§ Required action
Reproduce the records below in full and exactly, without their images.

§ Source information
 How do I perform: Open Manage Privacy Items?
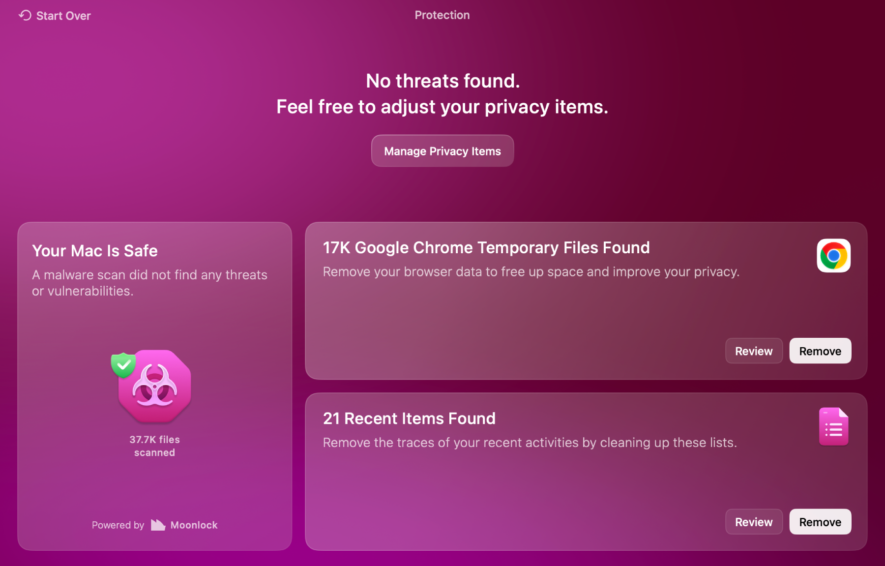pyautogui.click(x=442, y=150)
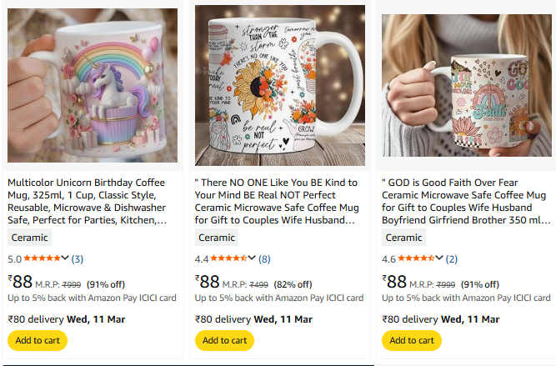Open the 3 reviews for unicorn mug
The image size is (556, 366).
click(78, 259)
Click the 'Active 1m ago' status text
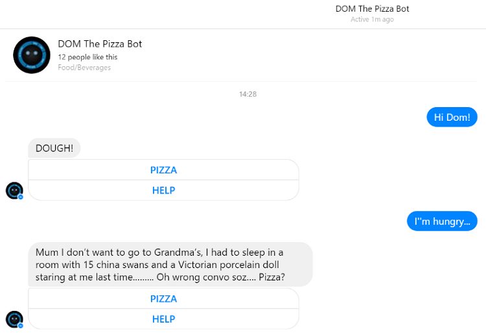The width and height of the screenshot is (486, 335). 372,19
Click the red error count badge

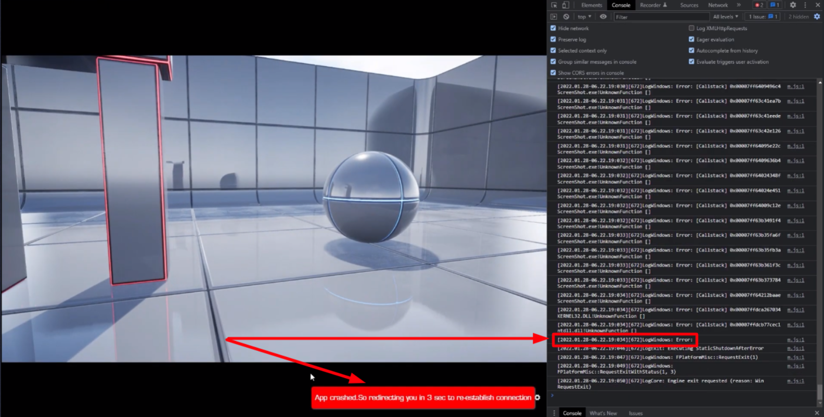759,5
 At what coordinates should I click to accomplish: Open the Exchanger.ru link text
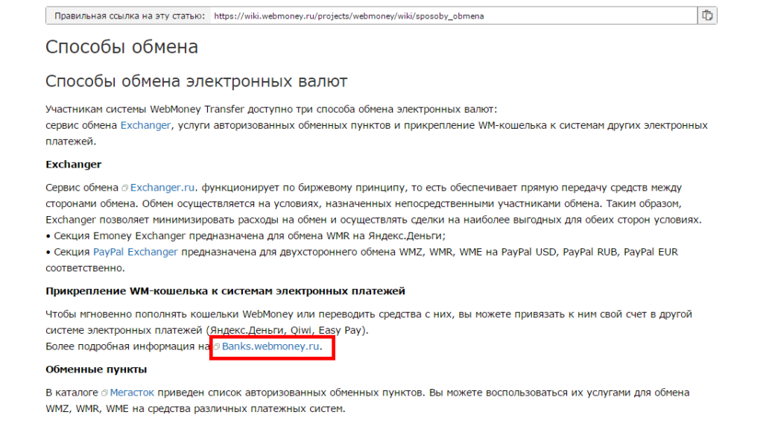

§ Problem solution
 How do I perform: Open Manage Privacy Items?
pyautogui.click(x=442, y=150)
Open the 3 reviews for unicorn mug
The image size is (556, 366).
click(78, 259)
Click the 'Active 1m ago' status text
The width and height of the screenshot is (486, 335). 372,19
Click the red error count badge

759,5
 At what coordinates should I click to accomplish: Open the Exchanger.ru link text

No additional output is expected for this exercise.